- [EXCERPT PROVIDED]:
####

Monday, September 28, 2009

My New Heroes

Six weeks since my last blog post. And that post was so full of hope for my father, hope that he just had a broken hip and would get better.

But then he acquired pneumonia in hospital and has been home in hospice care ever since. We have had days where there was much hope. Days when he has walked, used the toilet, spoken coherently. We've also had many days when he did nothing but lie in bed, hallucinating, agitated or just sleeping. It's been a roller coaster.

The worst days were when he first came home from the hospital, terribly sick with pneumonia. The hospice nurses only thought he would last a few days. My sisters flew in. We made plans, he dictated notes to all of us, repeatedly begged us to take care of our mother. We all prepared for him to die. But he didn't, he got over the pneumonia and regained some of his strength.

But now we are back to thinking he only has a short time left. Kidney failure is likely now, his body may be shutting down. He's had hallucinations, anxiety, lack of elimination. I had thought myself better prepared to deal with his death, but it still hits me like a blow to the head. Have I really had my last conversation with him? Will he only be unintelligible from now on? No one can say.

####

- [SOURCE DATA]:
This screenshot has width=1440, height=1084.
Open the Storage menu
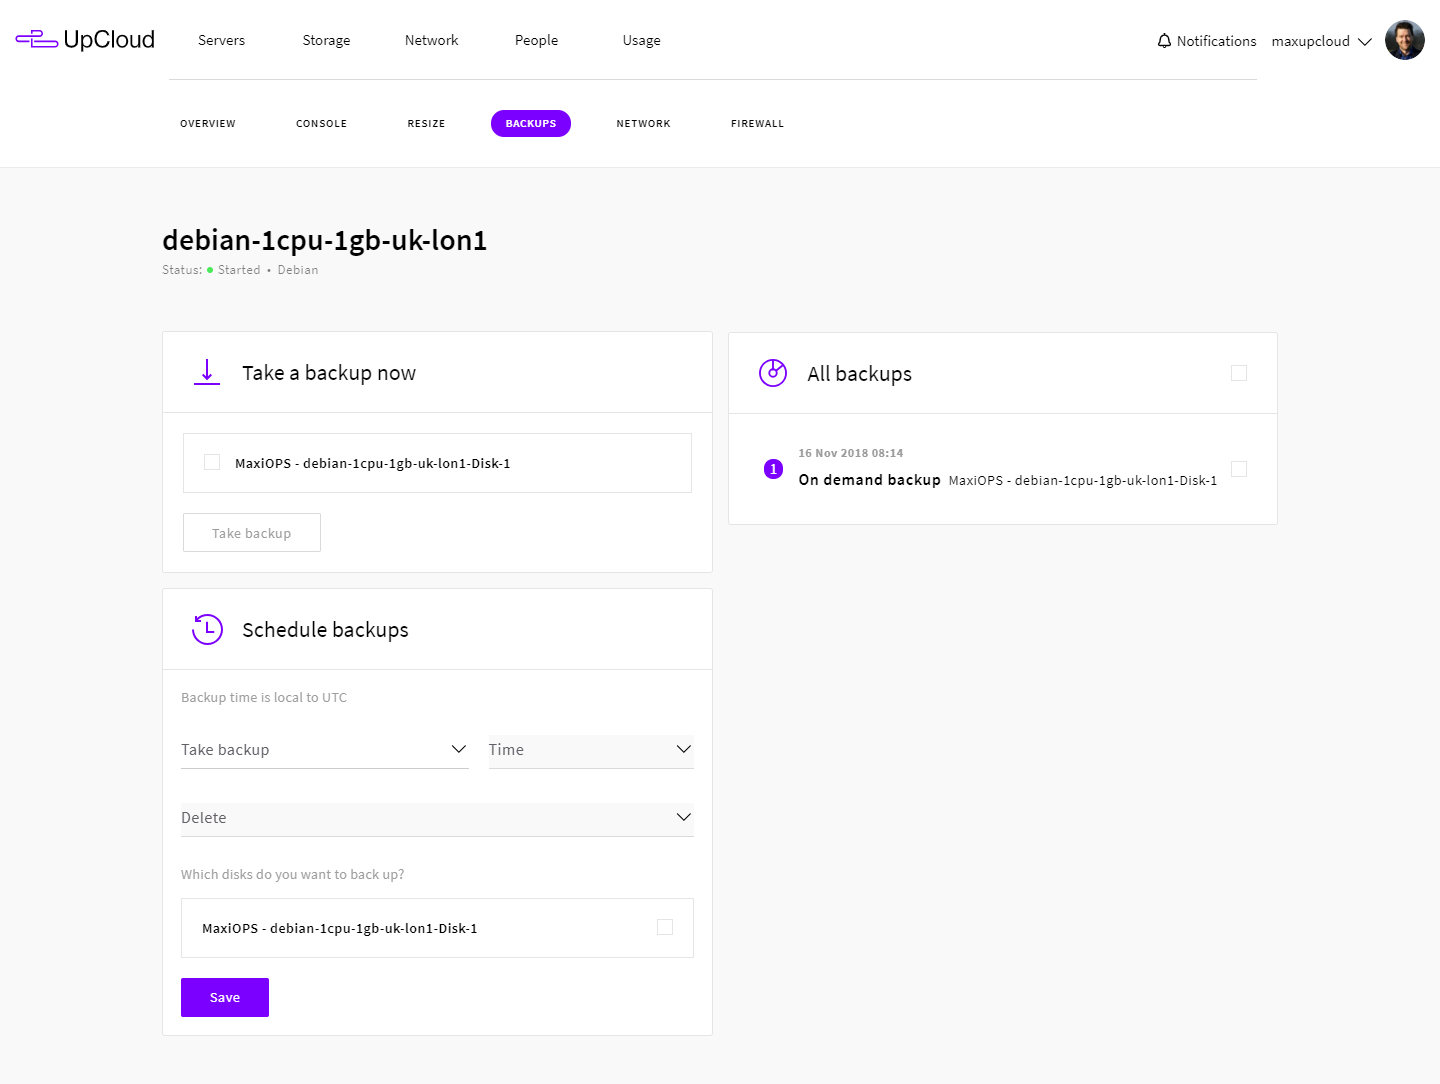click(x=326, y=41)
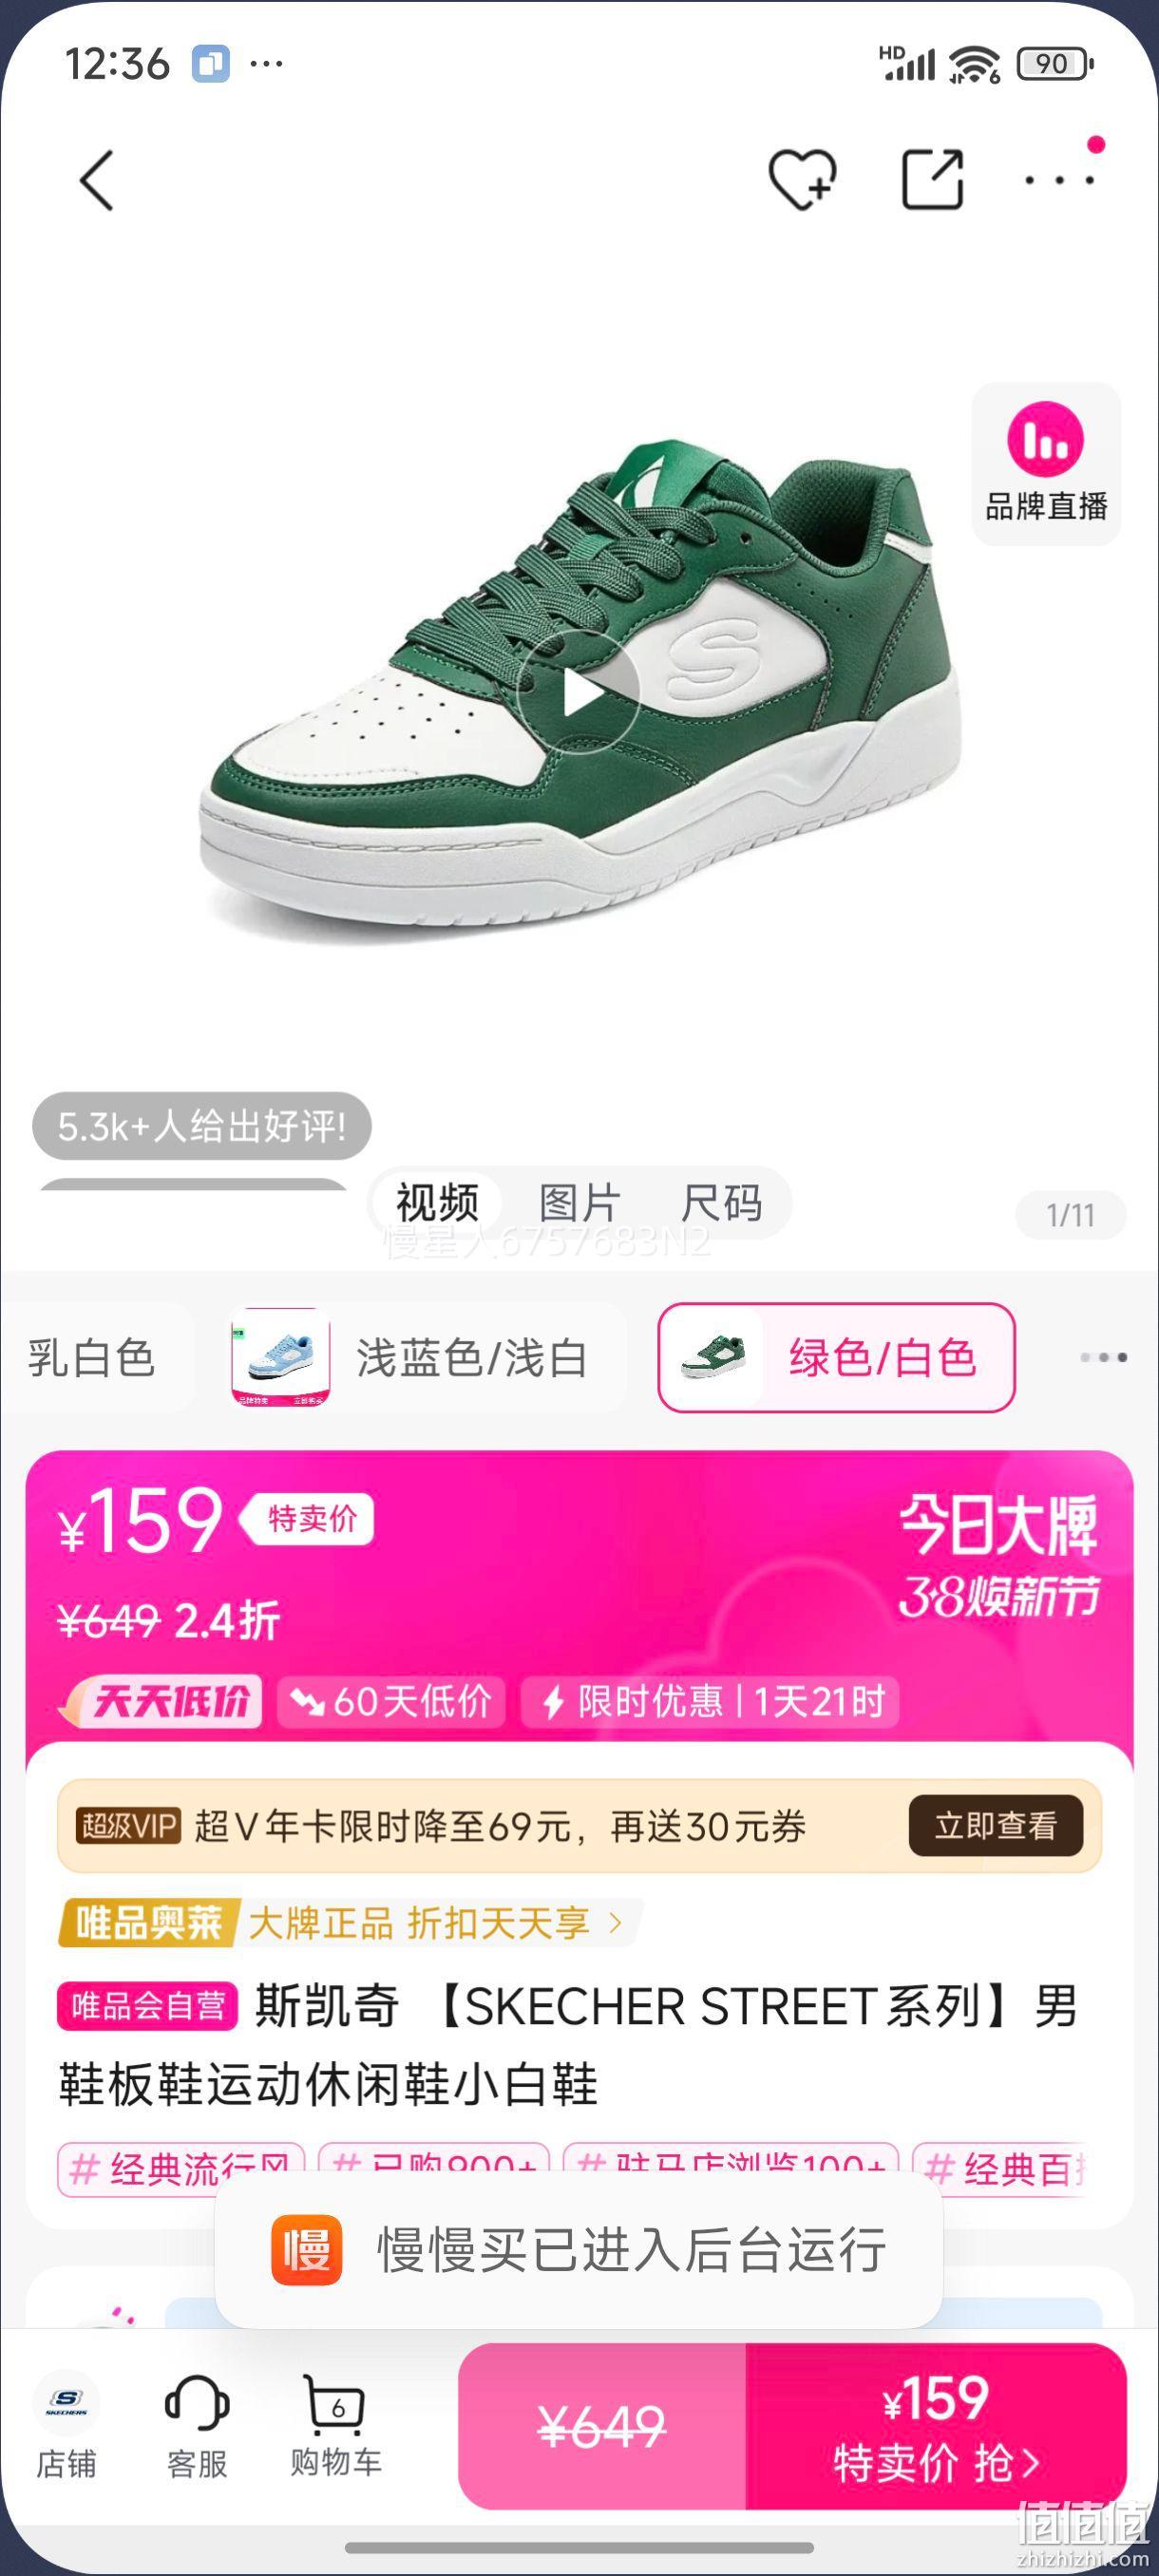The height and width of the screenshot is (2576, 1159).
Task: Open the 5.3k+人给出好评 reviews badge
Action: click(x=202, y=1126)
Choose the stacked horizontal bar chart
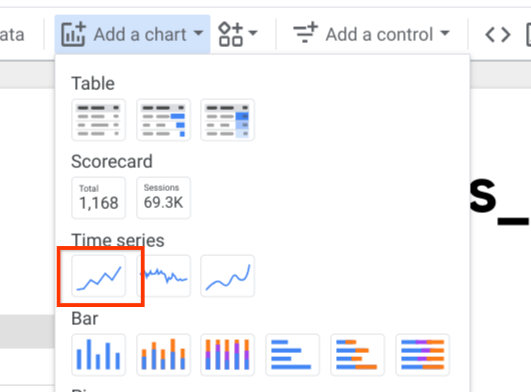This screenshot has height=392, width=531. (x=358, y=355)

####

- [QUESTIONS TO ANSWER]:
1 – Copy out the section of the blog post about the father's illness that begins with the words containing "Monday, September 28, 2009" and ends with "a roller coaster.".
2 – Carry on the blog post about the writer's father in hospice care, picking up after its final sentence.

- [ANSWERS BY TASK]:
1 –
Monday, September 28, 2009

My New Heroes

Six weeks since my last blog post. And that post was so full of hope for my father, hope that he just had a broken hip and would get better.

But then he acquired pneumonia in hospital and has been home in hospice care ever since. We have had days where there was much hope. Days when he has walked, used the toilet, spoken coherently. We've also had many days when he did nothing but lie in bed, hallucinating, agitated or just sleeping. It's been a roller coaster.

2 –
These hospice nurses are unbelievable. Our whole family has received wonderful care, advice, concern, attention. Taking on that job is a true calling. They are my new heroes. Without them we would all be somewhat adrift, relying on doctors or nurses in a hospital. Uncomfortable and unknowing. With them, my father is able to rest in the house he built on top of the tallest sand dune, look out the window at the tree tops and the lake, be as comfortable as possible in his waning days.

Today is another day when the schedule was shifted in order to take care of my parents. No registration for Girl Scouts, no grueling trip to the north side. Instead we have a trip - equally as grueling - to Indiana. I hope my kids don't resent me for this time, and don't think they do. They are sad to give up their activities, but continue with their life learning wherever we are.